* _THE PROBLEM_: Write the data out again exactly, dropping any images it holds.

Saved data entries:
────────
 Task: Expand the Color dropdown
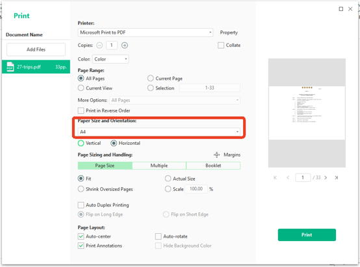[x=110, y=59]

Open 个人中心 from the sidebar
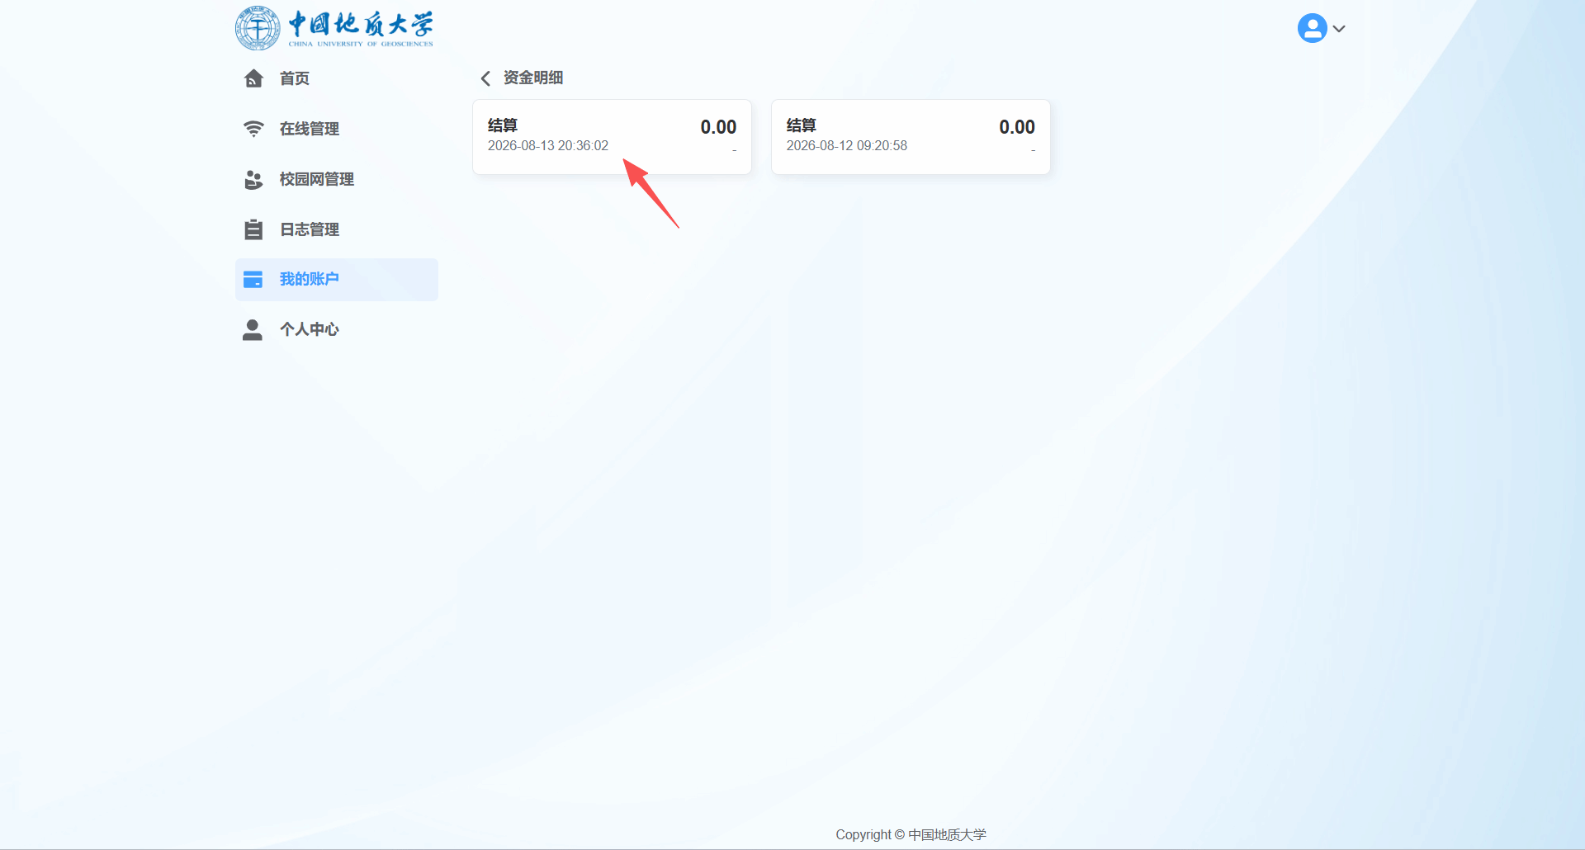[337, 330]
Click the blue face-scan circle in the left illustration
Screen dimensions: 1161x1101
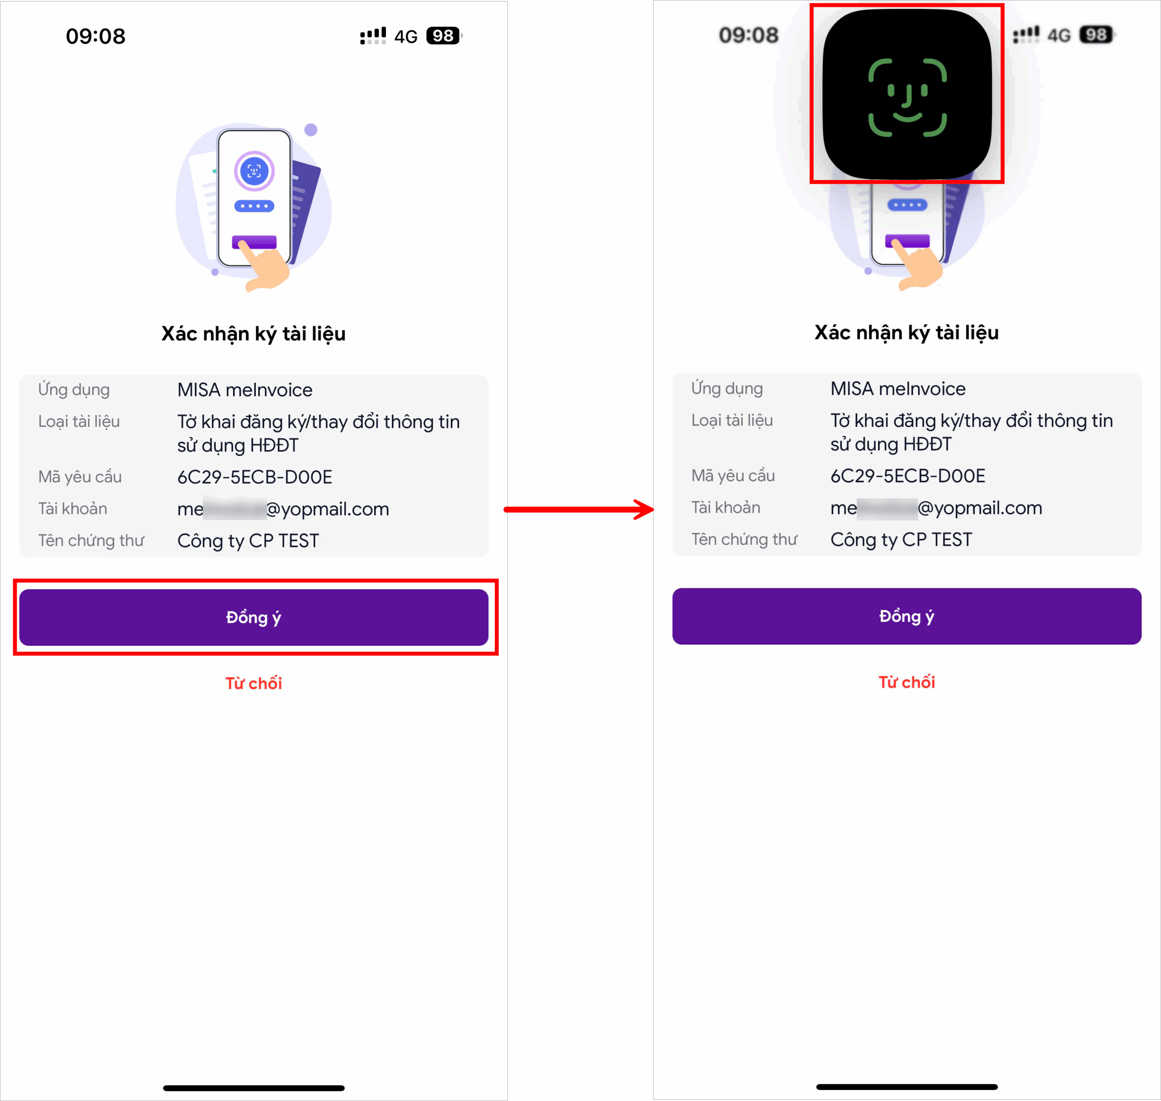pos(254,171)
────────
* _TASK RESPONSE_:
 Task: Expand the Color dropdown
[x=110, y=59]

Open 个人中心 from the sidebar
[337, 330]
Click the blue face-scan circle in the left illustration
Screen dimensions: 1161x1101
pos(254,171)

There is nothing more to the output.